Abbildung 1: Produktklinik

Die fünf am besten bewerteten Ideen pro Komponenten-Funktions-Kombination wurden in der zweiten Projektphase mit den jeweiligen Komponentenlieferanten in mehreren Workshops eingehend diskutiert. Zusätzlich wurden seitens der Zulieferer neue Konzepte vorgeschlagen. Ergänzend zu den bereits etablierten Suppliern wurden bislang nicht berücksichtigte Lieferanten eingeladen, um neue Funktionslösungen zu diskutieren oder um weiteren Input für Lö­sungs­vor­schlä­ge zu erhalten. Neben Designänderungen wurden neue Technologien und alternative Werkstoffe erörtert.

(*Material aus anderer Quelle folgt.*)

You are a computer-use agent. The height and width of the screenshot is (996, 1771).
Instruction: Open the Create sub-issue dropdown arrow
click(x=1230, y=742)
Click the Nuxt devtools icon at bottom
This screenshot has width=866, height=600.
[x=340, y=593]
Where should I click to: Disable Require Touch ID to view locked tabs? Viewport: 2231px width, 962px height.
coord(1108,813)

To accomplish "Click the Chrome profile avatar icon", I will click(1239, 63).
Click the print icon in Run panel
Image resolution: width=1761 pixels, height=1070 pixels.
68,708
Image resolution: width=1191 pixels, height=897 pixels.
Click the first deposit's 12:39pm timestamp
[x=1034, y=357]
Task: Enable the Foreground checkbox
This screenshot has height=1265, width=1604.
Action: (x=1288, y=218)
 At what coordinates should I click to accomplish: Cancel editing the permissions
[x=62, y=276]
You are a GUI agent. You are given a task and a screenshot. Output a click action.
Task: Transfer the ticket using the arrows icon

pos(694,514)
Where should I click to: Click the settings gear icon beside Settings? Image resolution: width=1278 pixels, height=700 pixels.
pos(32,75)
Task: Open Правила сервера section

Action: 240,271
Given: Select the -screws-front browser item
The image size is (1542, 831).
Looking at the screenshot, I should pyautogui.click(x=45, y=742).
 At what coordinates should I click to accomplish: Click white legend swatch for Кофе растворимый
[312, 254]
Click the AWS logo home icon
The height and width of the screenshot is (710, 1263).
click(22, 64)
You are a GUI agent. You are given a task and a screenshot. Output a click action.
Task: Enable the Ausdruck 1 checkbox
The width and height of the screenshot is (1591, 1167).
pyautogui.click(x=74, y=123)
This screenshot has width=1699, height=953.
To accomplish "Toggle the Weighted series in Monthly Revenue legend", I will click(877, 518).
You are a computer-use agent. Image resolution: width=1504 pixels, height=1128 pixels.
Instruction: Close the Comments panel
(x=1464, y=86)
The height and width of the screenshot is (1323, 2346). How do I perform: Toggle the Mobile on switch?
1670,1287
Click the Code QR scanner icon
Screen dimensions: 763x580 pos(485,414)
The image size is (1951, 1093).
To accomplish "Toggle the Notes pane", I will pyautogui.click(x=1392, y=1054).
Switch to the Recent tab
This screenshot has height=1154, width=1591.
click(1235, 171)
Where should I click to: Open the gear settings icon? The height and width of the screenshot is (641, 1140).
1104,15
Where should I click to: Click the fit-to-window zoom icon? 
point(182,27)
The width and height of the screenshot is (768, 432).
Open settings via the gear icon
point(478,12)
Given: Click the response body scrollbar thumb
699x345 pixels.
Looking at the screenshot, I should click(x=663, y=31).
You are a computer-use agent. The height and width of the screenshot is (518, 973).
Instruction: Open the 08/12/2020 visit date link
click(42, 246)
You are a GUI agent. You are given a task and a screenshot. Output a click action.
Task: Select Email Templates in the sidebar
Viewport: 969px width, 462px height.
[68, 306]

Damit es nicht nur bei der Diskussion und der Generierung von Ideen blieb, wurde im dritten Schritt ein Plan zum Transfer und zum Tracking der jeweiligen Maßnahmen erarbeitet. Die Um­set­zungs­be­glei­tung wurde dabei durch das TCW sowie durch die zuständigen Mitarbeiter des Unternehmens in enger Zusammenarbeit durchgeführt. Durch diese Umsetzungsbegleitung konnte im weiteren Projektverlauf eine Hebung von 80 Prozent der identifizierten Potenziale gewährleistet werden. Die Maßnahmen wurden schrittweise in einem Zeitraum von zwölf Monaten und über zwei Produktgenerationen eingeführt, um einen schnellen Marktstart zu gewährleisten und gleichzeitig auch nicht unmittelbar umsetzbare Konzepte zu implementieren.

Potenziale

Durch die gezielte Kombination des Know-hows sowohl des unternehmensinternen Personals als auch der Zulieferer war es möglich die Kosten für Zukaufteile in der Stückliste bei dem betrachteten Produkt signifikant zu senken. Konkret hieß dies, dass die Kosten um durchschnittlich über 20 Prozent verringert werden konnten. Bei einzelnen Stücklistenpositionen war sogar eine Reduzierung von 70 Prozent im Vergleich zum Ausgangswert möglich. Neben der Reduzierung der Kosten konnten weitere Verbesserungen umgesetzt werden. So konnte durch funktionale Integration die Anzahl der Bauteile reduziert sowie eine Effizienz- und Leistungssteigerung des Produktes umgesetzt werden (s. Abbildung 2).